EXERCISE INPUT Block Start

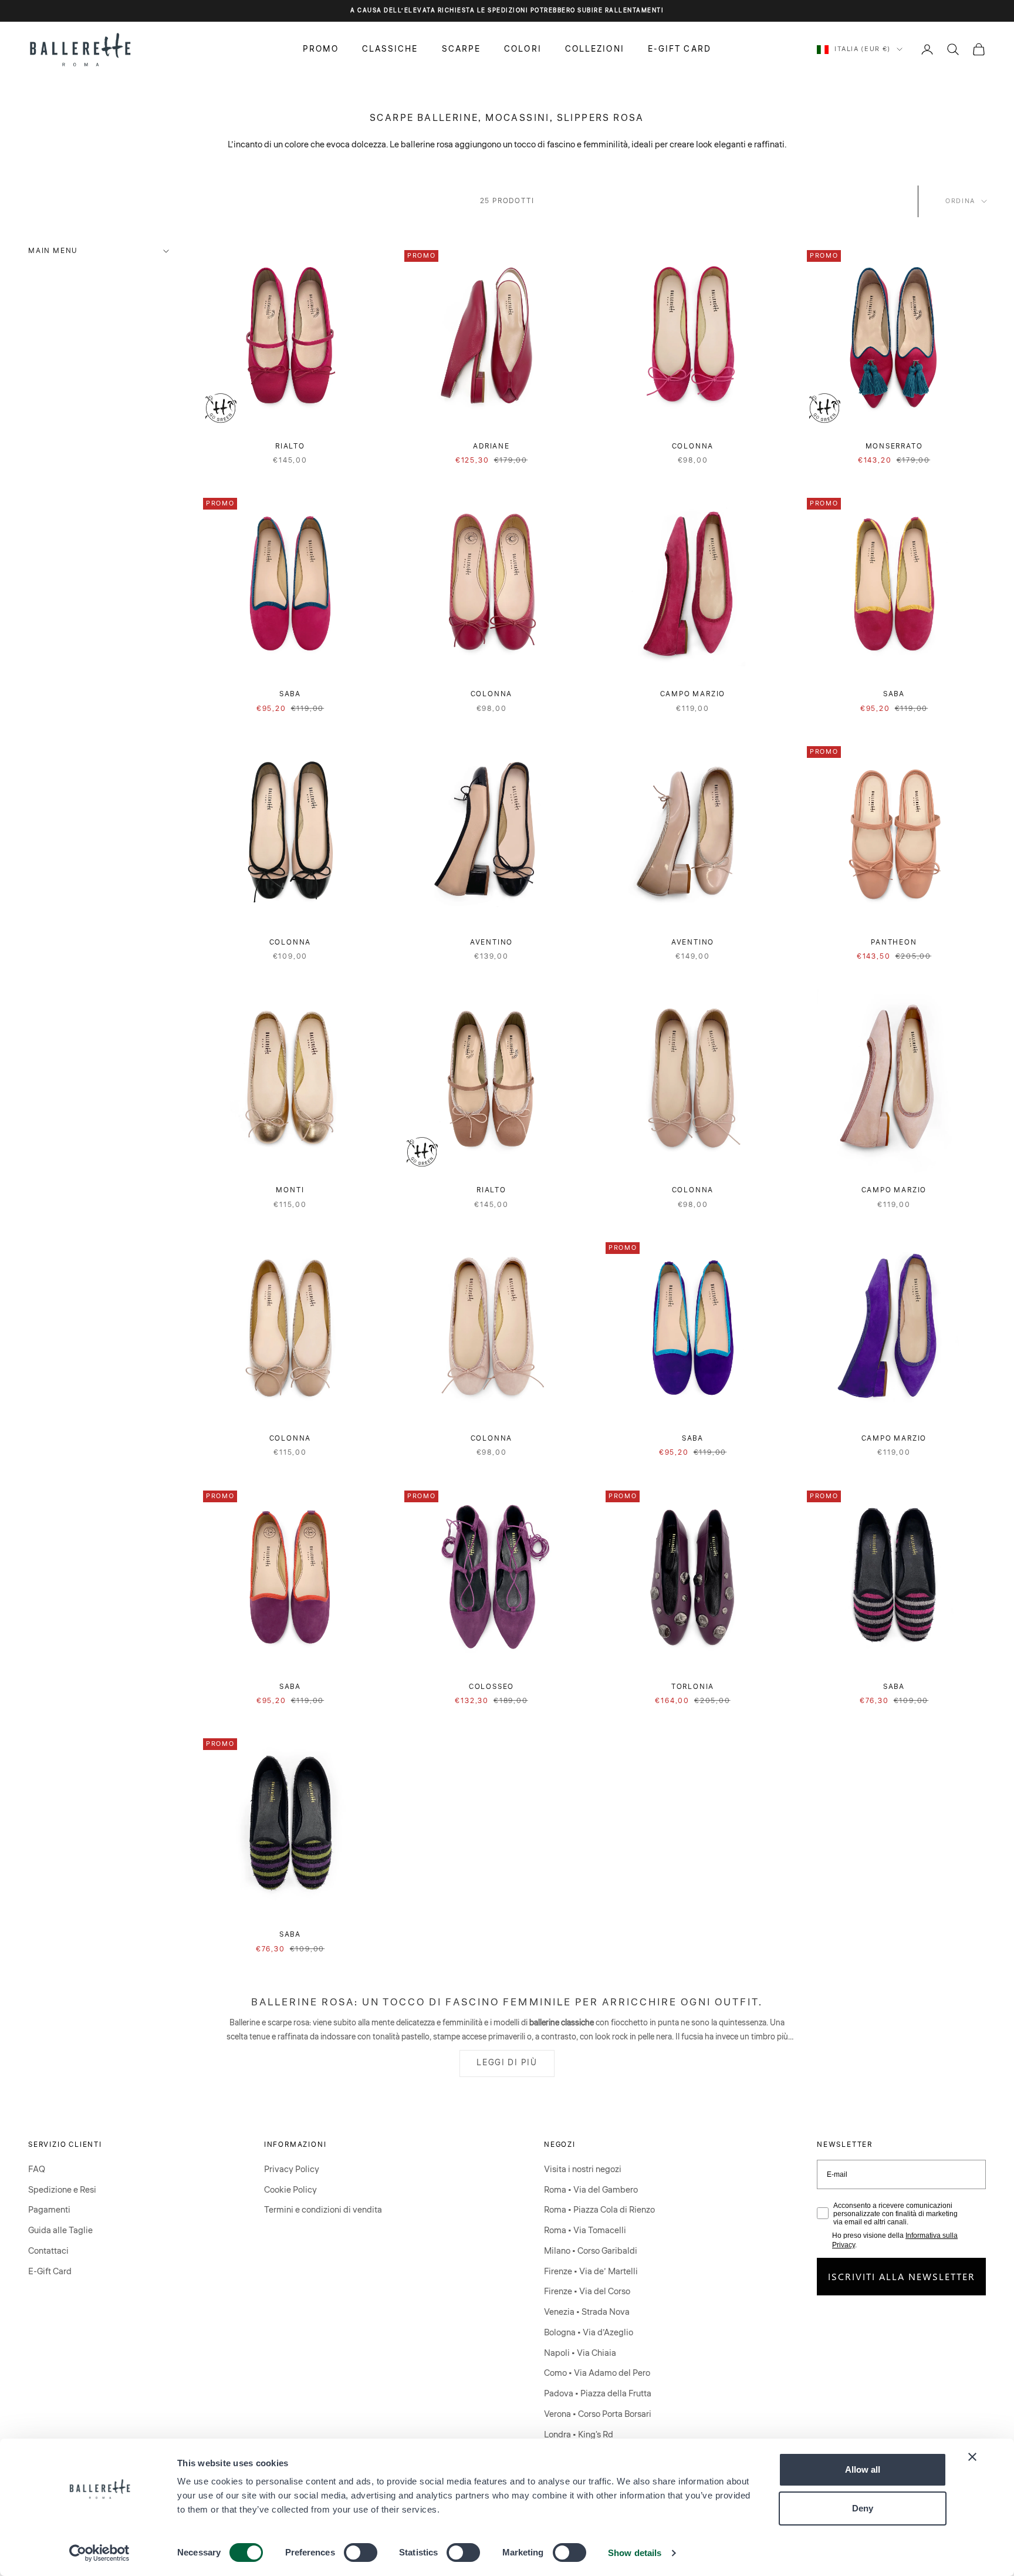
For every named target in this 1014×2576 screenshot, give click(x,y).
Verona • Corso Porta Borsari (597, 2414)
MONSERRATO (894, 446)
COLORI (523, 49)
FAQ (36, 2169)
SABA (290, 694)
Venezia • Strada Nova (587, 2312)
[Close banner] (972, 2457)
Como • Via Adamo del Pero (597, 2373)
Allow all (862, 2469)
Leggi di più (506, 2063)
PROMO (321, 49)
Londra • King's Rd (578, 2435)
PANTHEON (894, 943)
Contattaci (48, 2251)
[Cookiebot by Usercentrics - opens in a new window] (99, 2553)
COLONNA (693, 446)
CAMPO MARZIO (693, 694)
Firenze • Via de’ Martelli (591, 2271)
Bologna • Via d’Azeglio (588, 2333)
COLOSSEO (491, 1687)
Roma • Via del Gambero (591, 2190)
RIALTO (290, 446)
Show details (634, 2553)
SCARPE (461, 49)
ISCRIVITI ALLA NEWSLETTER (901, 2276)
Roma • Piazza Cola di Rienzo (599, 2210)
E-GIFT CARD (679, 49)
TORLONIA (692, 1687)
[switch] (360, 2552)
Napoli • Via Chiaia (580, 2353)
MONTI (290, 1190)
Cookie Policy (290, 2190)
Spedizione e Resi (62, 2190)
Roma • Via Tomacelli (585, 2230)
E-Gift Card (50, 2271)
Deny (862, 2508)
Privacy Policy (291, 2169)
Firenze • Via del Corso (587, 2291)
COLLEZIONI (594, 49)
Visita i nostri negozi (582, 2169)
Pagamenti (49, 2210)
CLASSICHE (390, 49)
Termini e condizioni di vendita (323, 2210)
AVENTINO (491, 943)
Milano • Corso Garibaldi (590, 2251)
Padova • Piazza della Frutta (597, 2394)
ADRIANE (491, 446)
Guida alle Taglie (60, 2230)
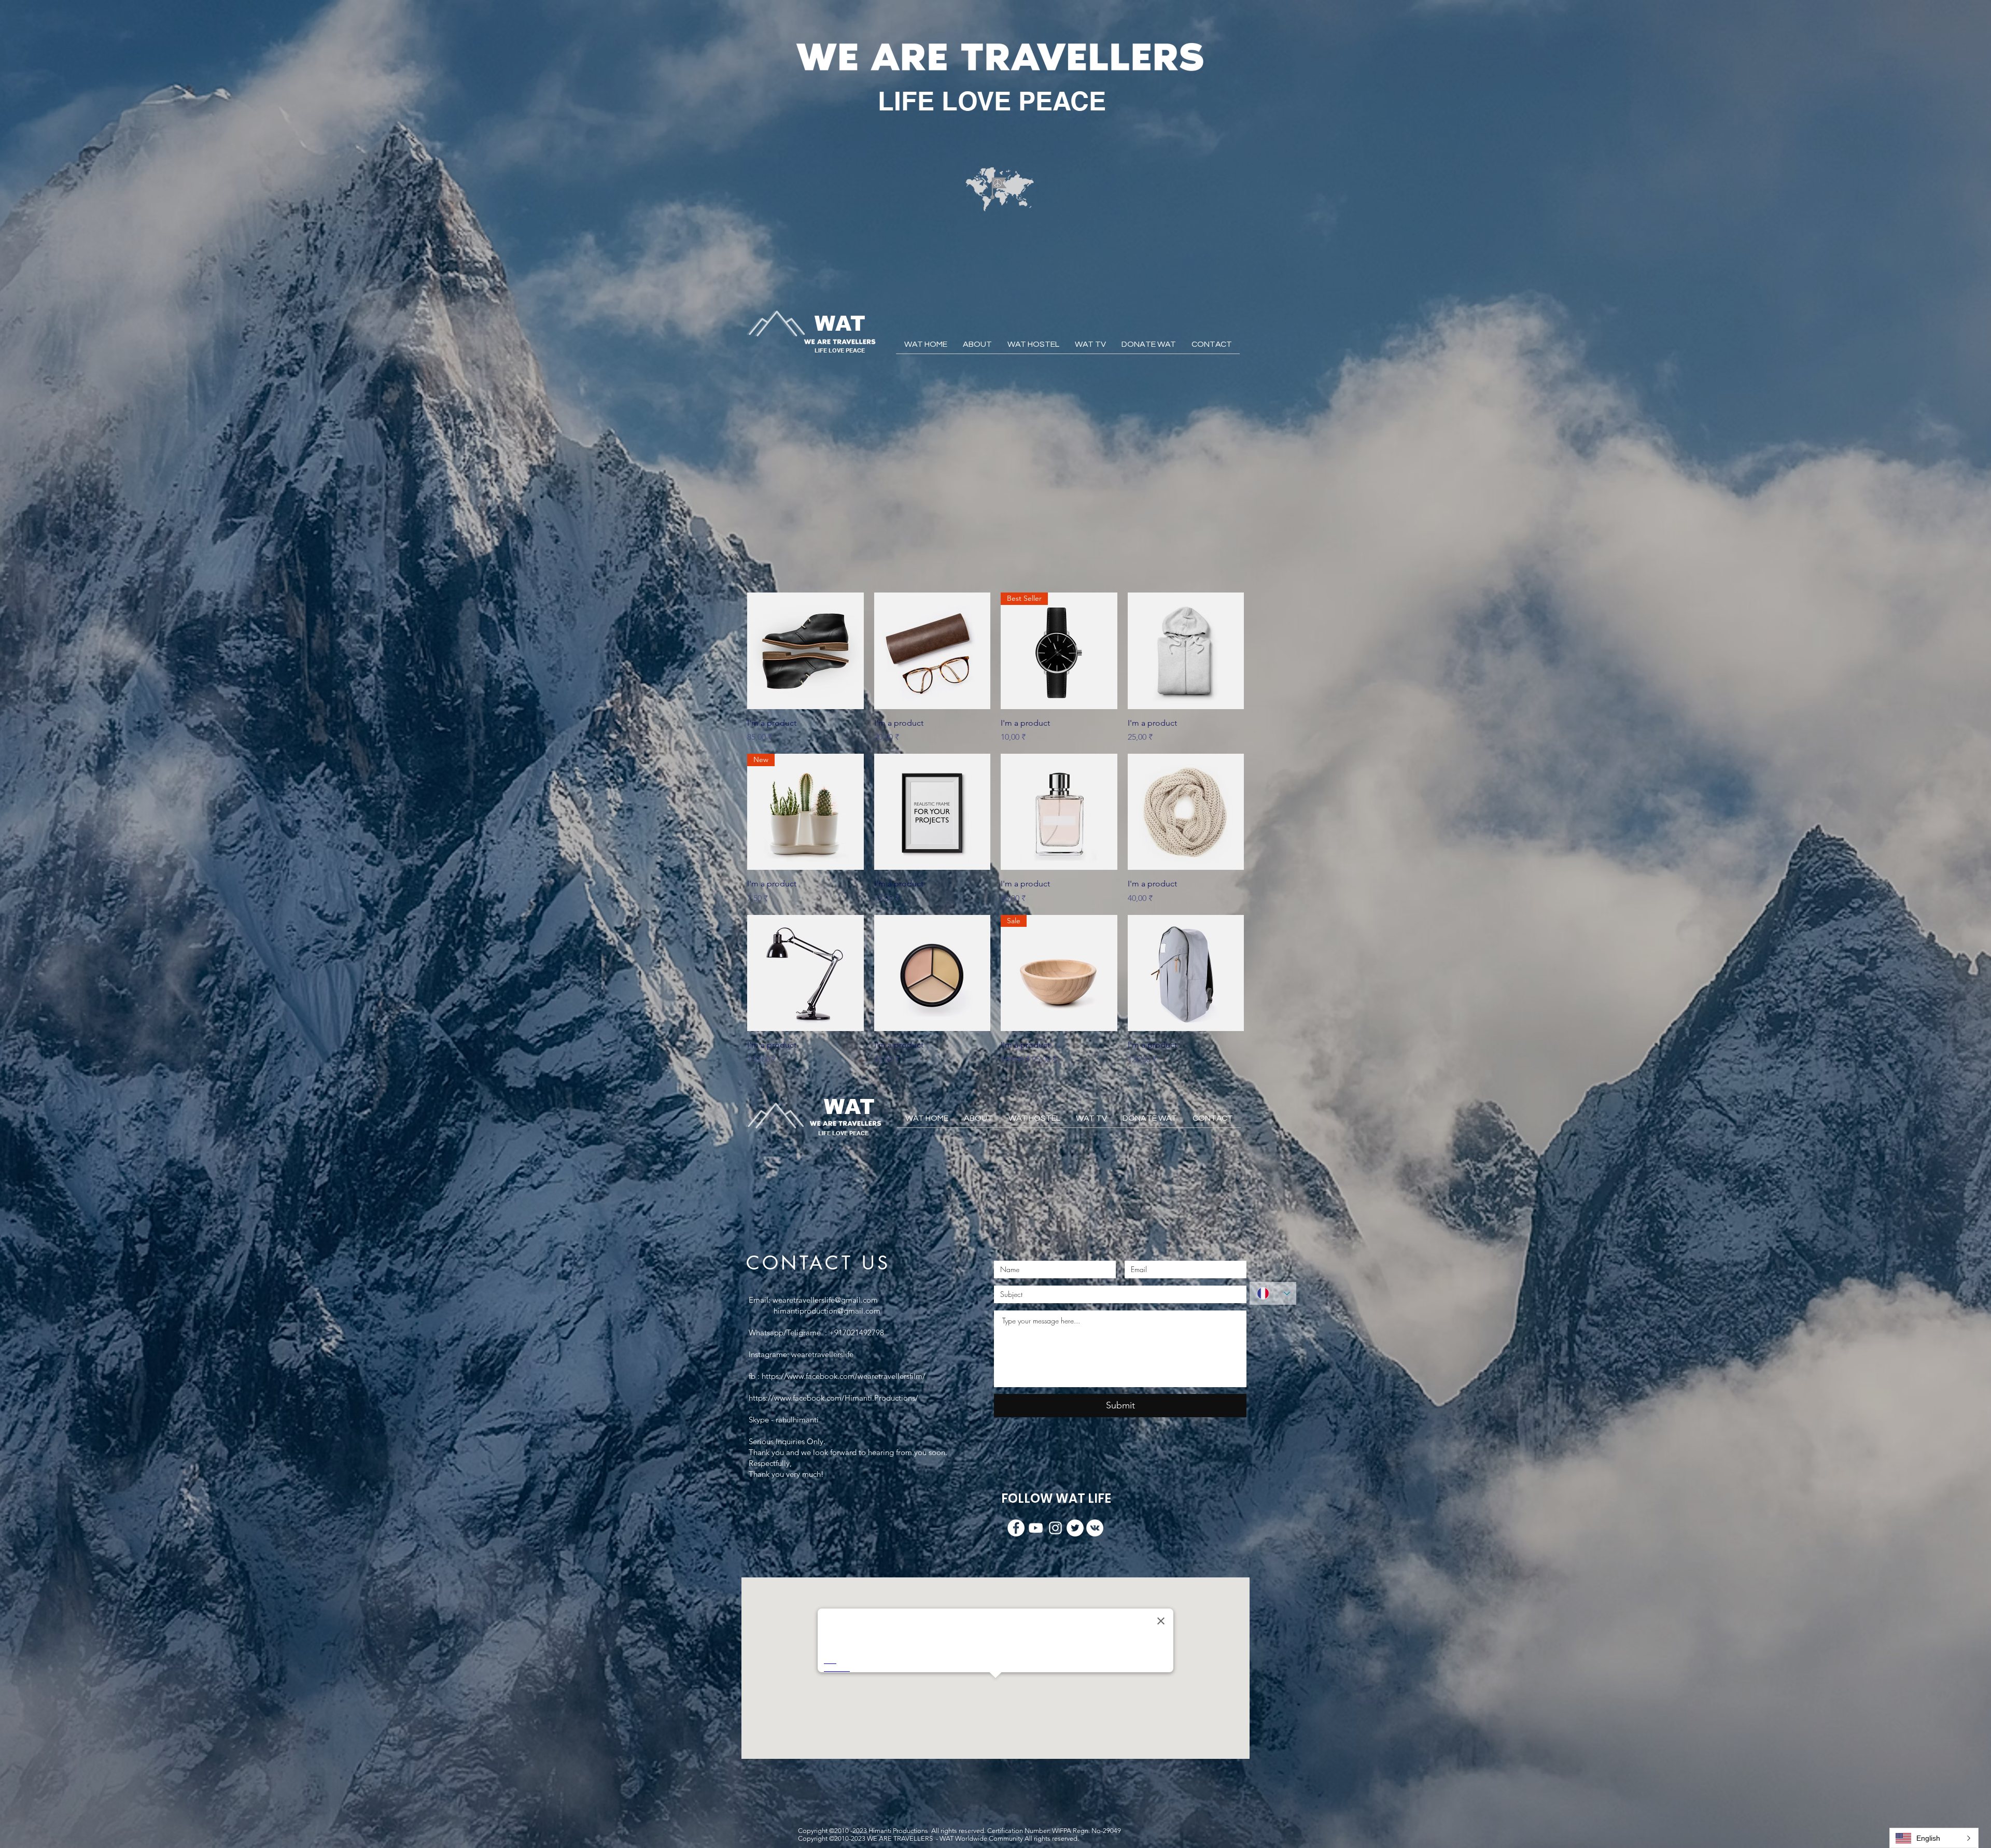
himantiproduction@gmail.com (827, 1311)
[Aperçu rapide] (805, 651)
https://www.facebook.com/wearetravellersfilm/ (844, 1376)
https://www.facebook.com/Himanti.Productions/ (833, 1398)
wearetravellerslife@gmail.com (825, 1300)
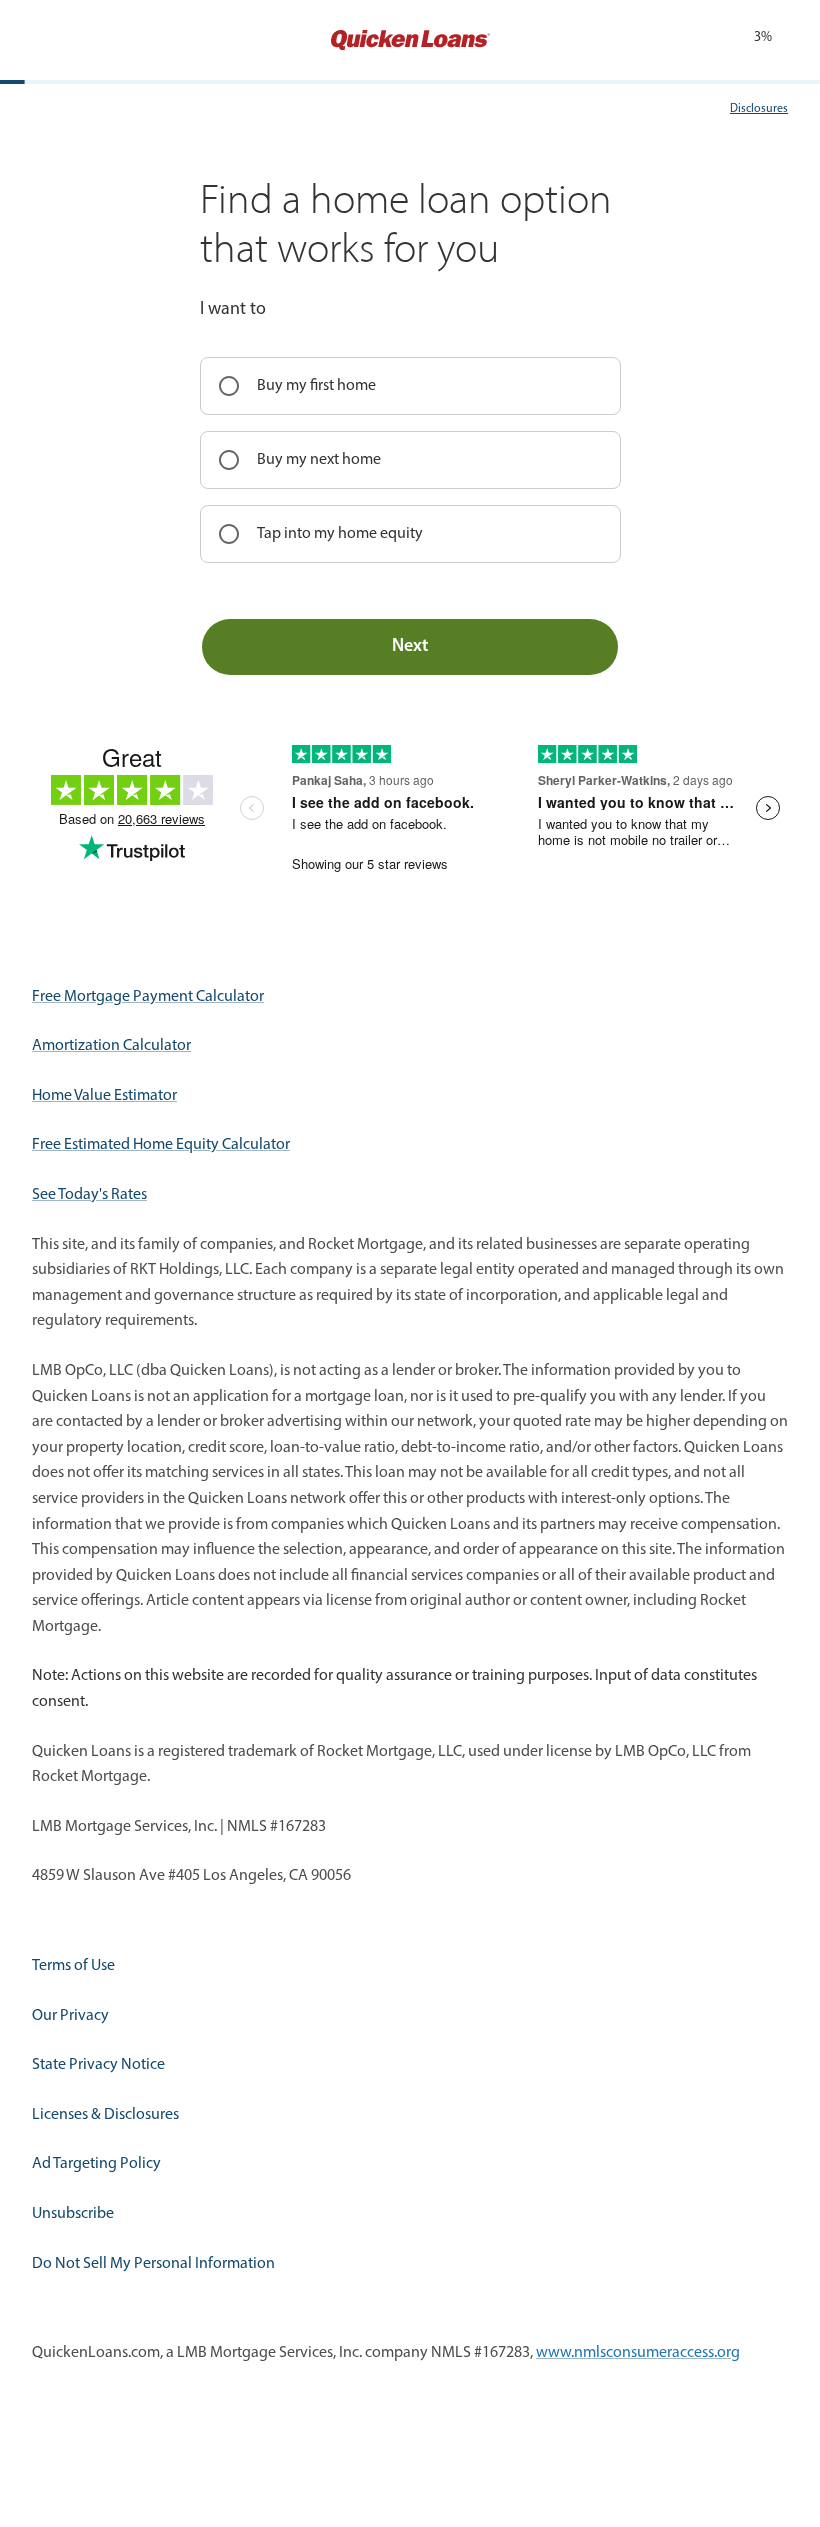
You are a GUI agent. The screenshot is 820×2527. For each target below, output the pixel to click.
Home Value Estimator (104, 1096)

EXERCISE INPUT Block End

» **PROBLEM**: In the entries above, identify each line that includes the string "Firenze", then copy it.

» **YOUR SOLUTION**:
Firenze • Via de’ Martelli (591, 2271)
Firenze • Via del Corso (587, 2291)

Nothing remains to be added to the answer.